In 1849, James Polk was president of the United States soon to be replaced by Zachary Taylor. The Eagleville area with its bustling mill, post office, stores and marshland was the metropolis of the township. Then the time came to add a school to the community.
The task of building a school would take ten years. Many people of the community had conflicting opinions as to whether this school should be built below the big hill or at the top of the hill. From 1849 until 1859, the children attended classes at a home rented by Mr. Andrew Scholfield. In 1859, a 24x30x12 foot high framed building went up on land donated by the Bovee family. Another ten years passed. By 1869, the school needed repairs and the building was moved to a site below the hill where Eagleville Elementary Charter School stands today.
Theodore Sprague was the first instructor during the winter term of 1869-70. He named Maggie Partridge his best student during that term.
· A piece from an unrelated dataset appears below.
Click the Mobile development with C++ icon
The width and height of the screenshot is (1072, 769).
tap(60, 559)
She later became a much beloved teacher at Eagleville and taught for many years as a new century dawned.
Eagleville Elementary was the site of many interesting activities back in the early years. Winter debates were held in the evenings and drew large crowds. Topics included whether a horse was more useful than a cow and the merits of city living versus country living. Oyster suppers were held a the school with the oysters cooked in a wash boiler on the school stove. Children would sometimes pile into a bob sleigh driven by a team of horses and visit neighboring schools.
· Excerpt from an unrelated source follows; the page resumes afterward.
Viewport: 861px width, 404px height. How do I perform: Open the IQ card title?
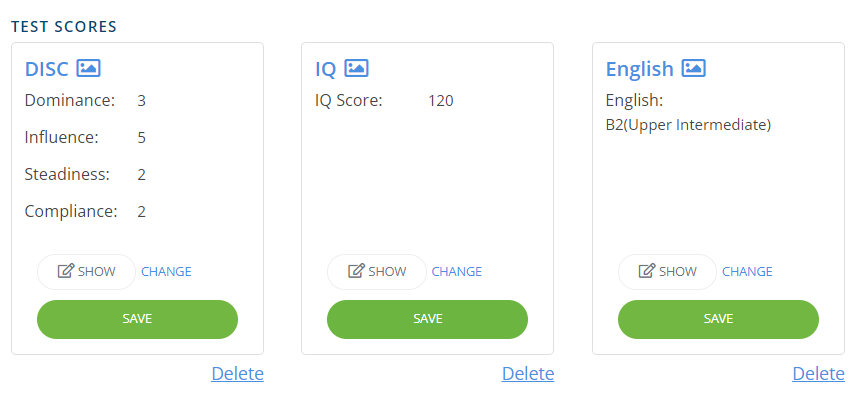tap(325, 69)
By 1931, it was time to tear down the old building and construct a new school. Then, a $25,000 addition was built in 1949 to celebrate the 100th anniversary of Eagleville Elementary. In 1960, another addition was built that presently includes Mrs. Selzer's classroom and the music room, as well as the office, gym, Principal's office, library, health & storage rooms.
Our retired third grade teacher, Mrs. Lois Dewey, attended Eagleville as a child. At that time it housed grades 1-8. Her mother, Mrs. McGrath, taught first and second grades at Eagleville for many years.
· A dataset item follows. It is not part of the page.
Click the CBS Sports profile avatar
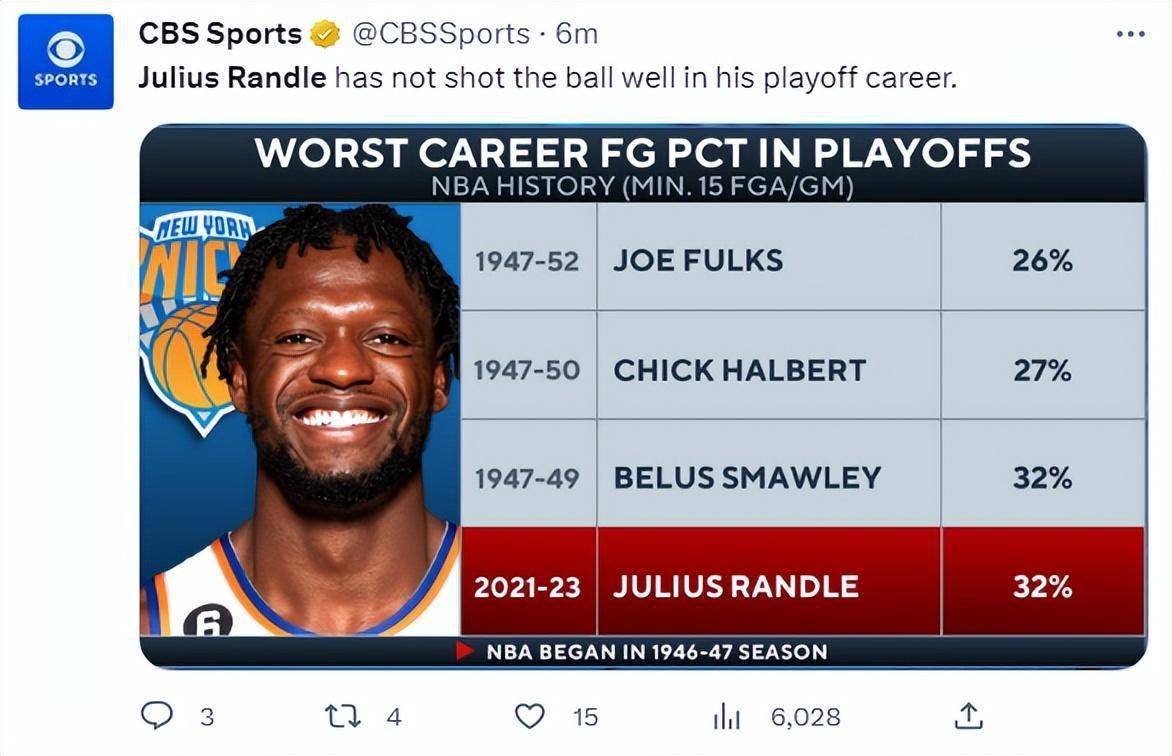The height and width of the screenshot is (756, 1172). pyautogui.click(x=66, y=62)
Mrs. Dewey recalls, "During the winter months we brought our sleds or skis to use at recess time. We went sledding down the hill north of the school. There was even a merry-go-round on the playground." When Mrs. Dewey graduated from Eagleville Elementary, there were only eight other eighth graders.
The Eagleville Alumni Association formed in 1929. The association met for many decades and enjoyed yearly reunions held a Wambold Park. Alumni would gather and compare stories on who had done the most daring escapade during their school days.
Today Eagleville Elementary retains its country school charm as students play and enjoy the beauty of the nearby lake now known as Eagle Spring Lake. The lake was converted from the original marshland by the Wambold family.
A mural was painted by Eagleville students, teachers, and art students from the Mukwonago High School in 2001. The mural adds to the history of Eagleville School as we enjoy the new millennium.
Today students continue a tradition that has taken place for decades at Eagleville Elementary. Every first day of school, each first grade student rings the school bell - a bell that has been part of the school since its beginning. The last day of school every year, each sixth grade student rings their bell to celebrate their educational journey through the school.